Fixing a subset of components \(I\), the theoretical tail superset importance coefficient is defined by \(\Upsilon_I(\ell)=\sum_{J \supseteq I} D_J(\ell)\).
A theoretical upper bound for tsic \(\Upsilon_I(\ell)\) is given by Theorem 2 in Mercadier and Ressel (2021)
which states that \(\Upsilon_I(\ell)\leq 2(|I|!)^2/((2|I|+2)!)\).
Here, the function tsicEmp
evaluates, on a \(n\)-sample and threshold \(k\), the empirical tail superset importance coefficient \(\hat{\Upsilon}_{I,k,n}\) the empirical counterpart of \(\Upsilon_I(\ell)\).
Under the option sobol = TRUE
, the function tsicEmp
returns \(\dfrac{\hat{\Upsilon}_{I,k,n}}{\hat{D}_{k,n}}\) the empirical counterpart of \(\dfrac{\Upsilon_I(\ell)}{D_I(\ell)}\).
Under the option norm = TRUE
, the quantities are multiplied by \(\dfrac{(2|I|+2)!}{2(|I|!)^2}\).
Proposition 1 and Theorem 2 of Mercadier and Roustant (2019) provide several rank-based expressions
\(\hat{\Upsilon}_{I,k,n}=\frac{1}{k^2}\sum_{s=1}^n\sum_{s^\prime=1}^n \prod_{t\in I}(\min(\overline{R}^{(t)}_s,\overline{R}^{(t)}_{s^\prime})-\overline{R}^{(t)}_{s}\overline{R}^{(t)}_{s^\prime}) \prod_{t\notin I} \min(\overline{R}^{(t)}_s,\overline{R}^{(t)}_{s^\prime})\)
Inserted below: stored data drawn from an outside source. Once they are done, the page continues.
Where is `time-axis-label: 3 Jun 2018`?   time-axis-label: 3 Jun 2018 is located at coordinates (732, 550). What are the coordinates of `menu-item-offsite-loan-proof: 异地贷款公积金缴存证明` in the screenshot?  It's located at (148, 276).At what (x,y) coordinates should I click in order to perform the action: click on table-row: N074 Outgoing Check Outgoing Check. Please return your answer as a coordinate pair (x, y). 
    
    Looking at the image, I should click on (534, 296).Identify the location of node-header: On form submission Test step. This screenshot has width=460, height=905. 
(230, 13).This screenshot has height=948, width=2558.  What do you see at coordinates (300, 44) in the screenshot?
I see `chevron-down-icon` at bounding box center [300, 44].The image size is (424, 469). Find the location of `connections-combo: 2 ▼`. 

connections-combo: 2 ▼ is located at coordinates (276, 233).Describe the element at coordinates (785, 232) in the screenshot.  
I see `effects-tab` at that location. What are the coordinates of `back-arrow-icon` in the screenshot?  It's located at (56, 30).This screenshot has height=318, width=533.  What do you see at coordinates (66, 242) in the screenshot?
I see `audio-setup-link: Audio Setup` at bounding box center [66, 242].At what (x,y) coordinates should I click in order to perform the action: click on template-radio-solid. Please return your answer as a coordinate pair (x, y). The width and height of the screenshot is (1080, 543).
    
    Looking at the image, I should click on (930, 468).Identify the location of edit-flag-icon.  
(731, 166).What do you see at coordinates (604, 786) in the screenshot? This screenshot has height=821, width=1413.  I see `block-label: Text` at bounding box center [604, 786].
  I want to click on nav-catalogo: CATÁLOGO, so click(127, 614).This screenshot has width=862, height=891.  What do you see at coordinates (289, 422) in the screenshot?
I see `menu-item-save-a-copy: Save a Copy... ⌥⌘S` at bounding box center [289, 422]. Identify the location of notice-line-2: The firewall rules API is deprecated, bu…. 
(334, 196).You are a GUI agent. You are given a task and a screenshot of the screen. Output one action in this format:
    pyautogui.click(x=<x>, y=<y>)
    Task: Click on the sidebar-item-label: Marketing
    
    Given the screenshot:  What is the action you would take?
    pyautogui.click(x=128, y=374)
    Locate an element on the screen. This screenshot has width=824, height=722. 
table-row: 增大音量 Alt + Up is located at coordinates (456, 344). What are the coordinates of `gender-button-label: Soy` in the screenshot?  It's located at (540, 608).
\(\hat{D}_{k,n}=\frac{1}{k^2}\sum_{s=1}^n\sum_{s^\prime=1}^n \prod_{t\in I}\min(\overline{R}^{(t)}_s,\overline{R}^{(t)}_{s^\prime})- \prod_{t\in I}\overline{R}^{(t)}_{s}\overline{R}^{(t)}_{s^\prime}\)
where
\(k\) is the threshold parameter,
\(n\) is the sample size,
\(X_1,...,X_n\) describes the sample
, each \(X_s\) is a d-dimensional vector \(X_s^{(t)}\) for \(t=1,...,d\),
\(R^{(t)}_s\) denotes the rank of \(X^{(t)}_s\) among \(X^{(t)}_1, ..., X^{(t)}_n\),
and \(\overline{R}^{(t)}_s = \min((n- R^{(t)}_s+1)/k,1)\).